**Instructions to follow:** Examine each line of the data. Copy the line if it includes the word "Expand".

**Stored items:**
+ + + + + + +

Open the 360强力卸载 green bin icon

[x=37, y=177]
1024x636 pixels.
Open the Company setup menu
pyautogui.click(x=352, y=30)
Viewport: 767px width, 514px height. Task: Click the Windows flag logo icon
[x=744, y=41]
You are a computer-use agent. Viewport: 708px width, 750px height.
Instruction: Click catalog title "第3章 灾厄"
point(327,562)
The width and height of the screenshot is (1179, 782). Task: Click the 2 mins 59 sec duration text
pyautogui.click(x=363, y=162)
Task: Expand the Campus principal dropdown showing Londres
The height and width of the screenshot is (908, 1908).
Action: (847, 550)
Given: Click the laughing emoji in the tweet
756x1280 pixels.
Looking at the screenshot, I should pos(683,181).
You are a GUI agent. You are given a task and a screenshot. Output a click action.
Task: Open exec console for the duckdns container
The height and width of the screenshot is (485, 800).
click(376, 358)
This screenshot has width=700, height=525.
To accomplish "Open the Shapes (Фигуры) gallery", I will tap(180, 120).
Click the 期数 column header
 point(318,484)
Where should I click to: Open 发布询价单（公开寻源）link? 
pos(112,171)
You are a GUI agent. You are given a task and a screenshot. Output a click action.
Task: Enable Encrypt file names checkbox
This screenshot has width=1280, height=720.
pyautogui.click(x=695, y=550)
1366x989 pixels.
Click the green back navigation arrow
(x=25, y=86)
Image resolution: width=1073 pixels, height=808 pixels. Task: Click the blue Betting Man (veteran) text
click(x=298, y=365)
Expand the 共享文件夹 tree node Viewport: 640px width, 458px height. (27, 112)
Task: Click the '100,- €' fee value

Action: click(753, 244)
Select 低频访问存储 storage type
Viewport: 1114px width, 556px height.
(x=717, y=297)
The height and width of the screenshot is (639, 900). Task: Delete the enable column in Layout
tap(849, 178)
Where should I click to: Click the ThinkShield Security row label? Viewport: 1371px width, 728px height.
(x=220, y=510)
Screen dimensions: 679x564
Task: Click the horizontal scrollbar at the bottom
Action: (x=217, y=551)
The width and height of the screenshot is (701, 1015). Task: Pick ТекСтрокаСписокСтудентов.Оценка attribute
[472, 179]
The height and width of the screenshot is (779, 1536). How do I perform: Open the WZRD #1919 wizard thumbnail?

+ + + + + + +

**Response box:**
Task: Expand the Campus principal dropdown showing Londres
Expand the 共享文件夹 tree node Viewport: 640px width, 458px height. (27, 112)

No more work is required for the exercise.